Roth/LaMotte Landscape Architecture




The water from the pond/stream area primarily pumps back up to the concrete basin at the base of the new building addition. With a turn of the valve, the upper fountain can be activated to continuous flow mode.


A project that started as an addition to a historic house in Berkeley’s California Hills led to the completion of a vision conceived half a century earlier. Bay Area landscape architect Lawrence Halprin originally designed the garden, evidenced by design plans drawn up in the mid-1960s for a simple stream and concrete pond on the site. Large stones were placed around the yard, but it was clear the original vision had never been fully realized. Roth/LaMotte Landscape Architecture was brought in to integrate the new addition into the yard, and perhaps carry the original design forward, since designer Gary Roth worked for Halprin during the last years of his practice.

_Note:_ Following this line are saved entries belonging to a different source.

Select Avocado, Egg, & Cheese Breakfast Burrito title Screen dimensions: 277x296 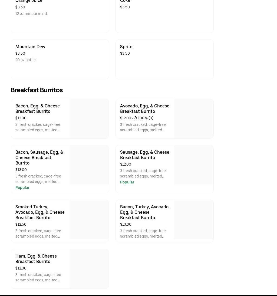[144, 108]
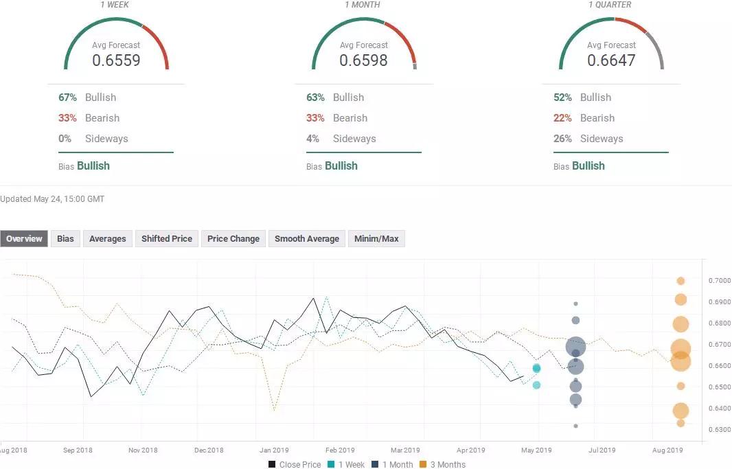Click the orange line's January 2019 dip
732x469 pixels.
coord(275,410)
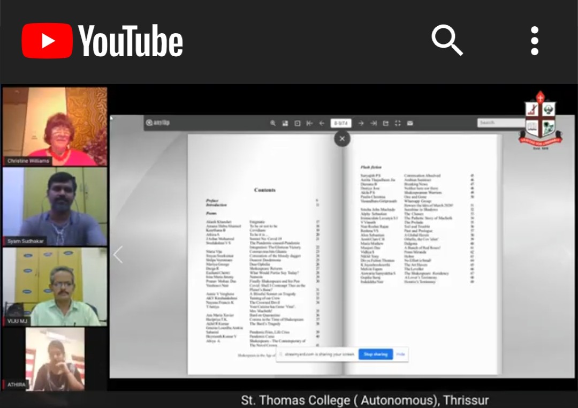Click the page number field showing 8-9/74

coord(341,123)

The earliest design decision was to keep the basic footprint of the fountain, and reinvigorate it by connecting it to the house addition, while adding new plantings and circulation space. The fountain would be a way for the new addition to connect to the existing landscape, as if the house were a part of the geology of the site. The upper and lower reaches of the fountain take the roof water and bring it through the landscape in a structured and naturalistic manner. In this way many aspects of the flowing water are visible for the owners and their young children, while providing seasonal changes as the flows vary and the sounds and textures of the water roll over the landscape.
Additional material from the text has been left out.